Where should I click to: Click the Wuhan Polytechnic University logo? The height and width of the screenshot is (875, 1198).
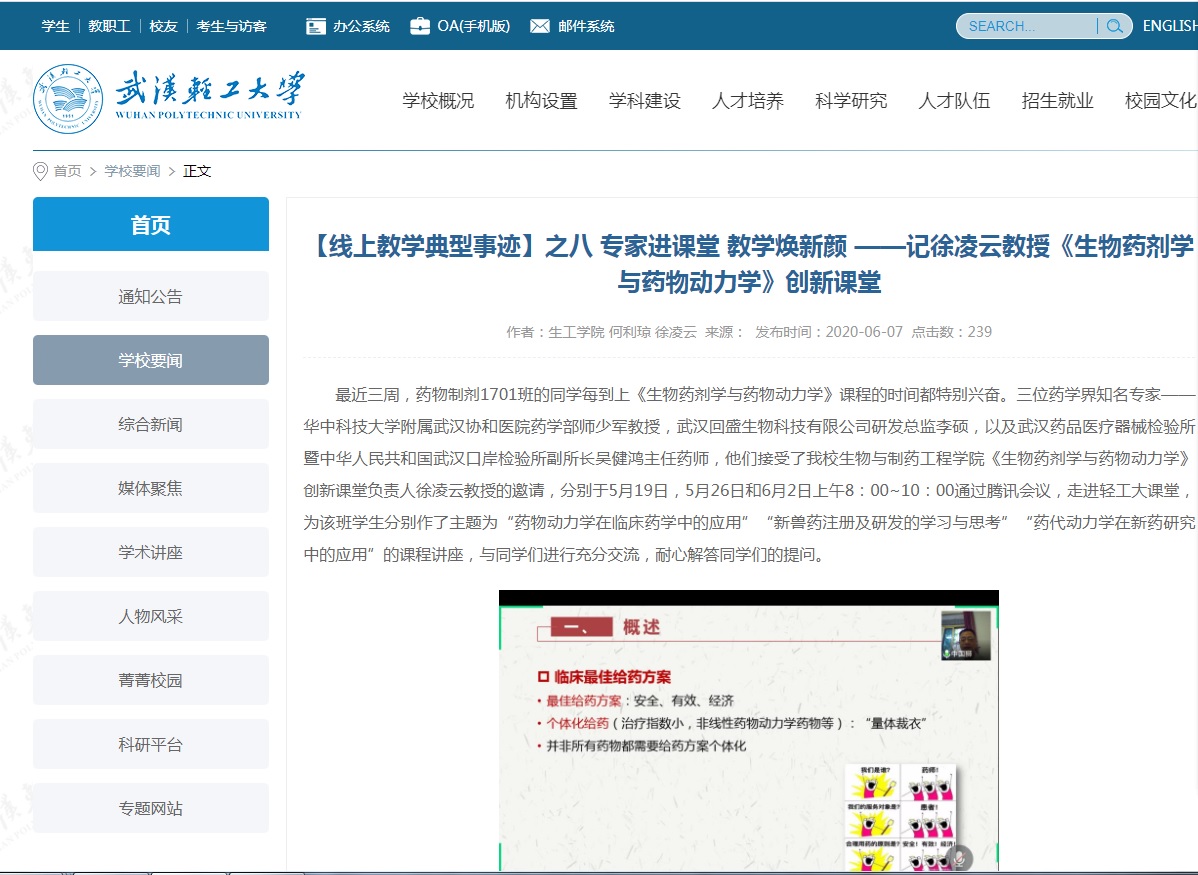168,98
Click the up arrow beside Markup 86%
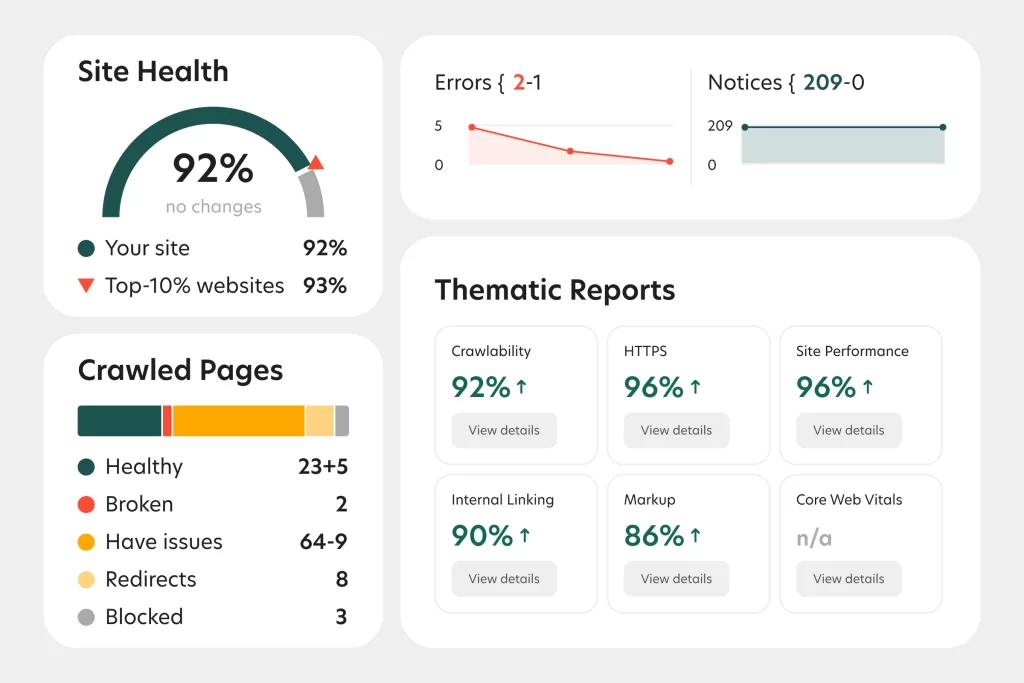Screen dimensions: 1024x683 (x=696, y=536)
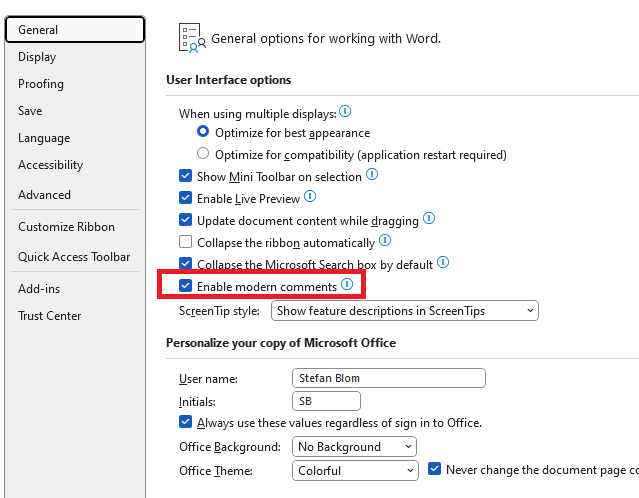This screenshot has width=639, height=498.
Task: Click info icon next to modern comments
Action: pyautogui.click(x=347, y=285)
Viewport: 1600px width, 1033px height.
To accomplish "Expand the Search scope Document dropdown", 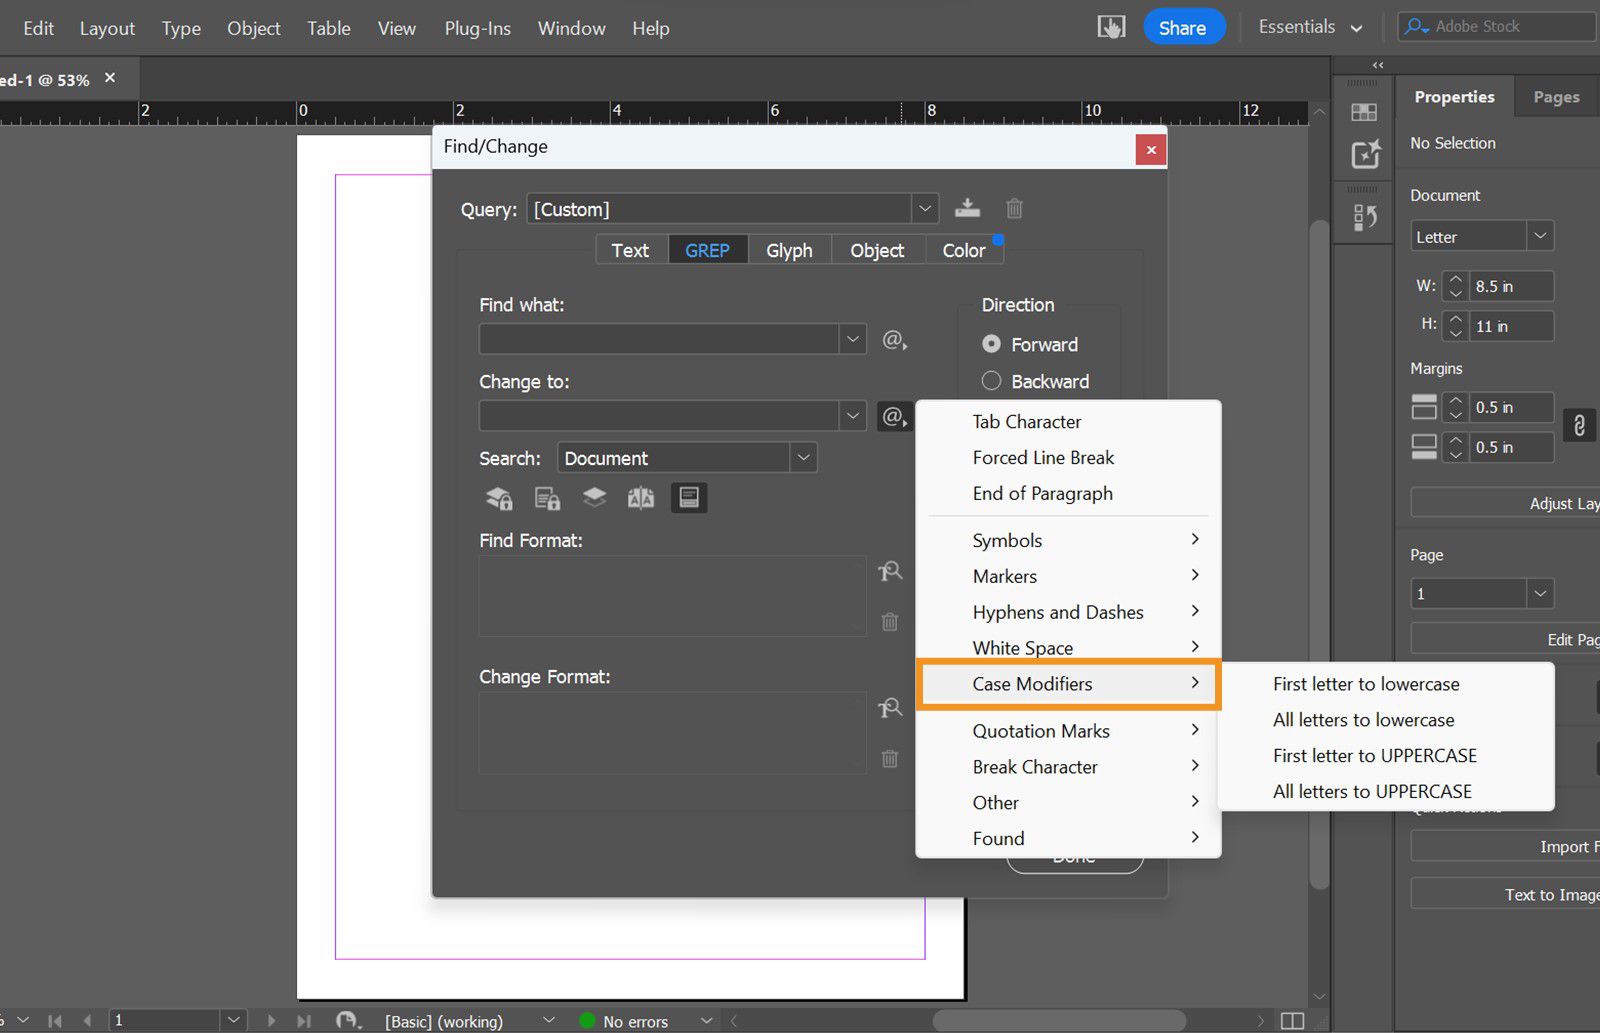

◆ The problem: Pictures don't belong in the copy. Retype exactly the lines from the one with "Click the up arrow beside Markup 86%" through the last line of the records.

◆ Answer:
Click the up arrow beside Markup 86%
Screen dimensions: 1024x683 (x=696, y=536)
This screenshot has width=639, height=498.
Task: Click info icon next to modern comments
Action: pyautogui.click(x=347, y=285)
Viewport: 1600px width, 1033px height.
To accomplish "Expand the Search scope Document dropdown", 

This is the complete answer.